British and US sources attest that the US Department of Defense has set up a plan to attack Iran, dubbed “Checkmate”. An Air Force Strategic Studies Group was entrusted with planning the war, under the leadership of Brigadier-General Lawrence A. Stutzriem and his chief civilian adviser, Dr. Lani Kass, a former Israeli military intelligence officer and expert in electronic warfare (CNN, Sunday Times). The presence of the latter in the Group might give credit to such information, since Israel is most eager to attack Iran, and considers the downfall of the Iranian regime to be a crucial issue.
More on Lani Kass here.
It’s something to consider. What do we have to gain via a war with Iran? Who will support us, and who will support the Iranians? Can our economy surive the expected oil shock that would come with such a war?
The Bush administration is being accused of playing poker in its conflict with Iran, whereas Tehran is playing chess, which is said to be a Persian invention. The US attack plan, although not novel, has been given the name “Checkmate” in reply to such accusations. So will Fallon’s resignation precipitate the war, or postpone it until disputes within the US military, and between a large number of its military officers and their civilian leaders, are settled? Those who oppose the US’s wars in the Middle East are hoping that Tehran will not consider Fallon’s resignation a victory of its policies. The fact is Iran cannot be credited for any efforts in the matter, as this is merely an internal US dispute, and Bush can easily find a hundred generals to take over the mission of the Admiral who resigned before saying “check”.
Here’s a YouTube of the words of David Swanson on the possibly coming Iran war:
Pretty powerful stuff. Are our elections so sacrosanct that they override even the most basic viewing of what’s going on in the rest of the world? Are we so browbeaten that we can’t even shudder at the thought of a war with Iran, and the possibility of it breaking into a greater general war brining in the Russians?
Needless to say, Dennis Kucinich is at the front in fighting against this possible war!

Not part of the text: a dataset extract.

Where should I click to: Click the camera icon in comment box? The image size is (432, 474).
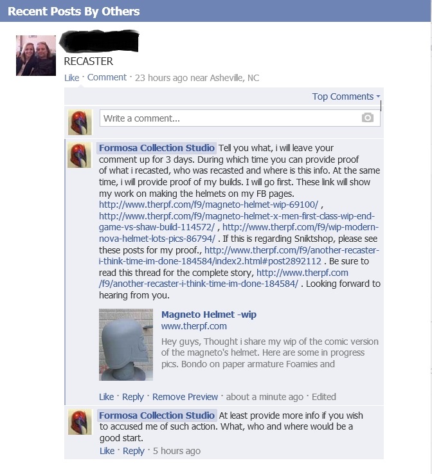click(x=367, y=118)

One of my favorite books is Eon, by Greg Bear. It was written before the fall of the Soviet Union. It’s underlying premise was that the Soviets were seeing their empire fall and that the US had gotten such a large lead in the technological field that the Soviets were willing to use nukes on a limited scale in a confrontation with the US. This, called the ‘Little Death,’ of course set the stage for the ‘Death,’ which was a full-scale nuclear war fought several years later. My reason for bringing this up is that the US faces such a moment, albeit an economic one as opposed to a technological one. My thinking is that the possible coming war with Iran is an end-run to try to solve our inherent economic problems (which it won’t). If we end up using nukes (even ‘baby’ nukes), all bets are off.
So, the question is, are we going to fight to keep this war from happening? To my mind, it’s the most important question facing the people of the United States today.
One final thought: If the war happens, impeachment will be too late.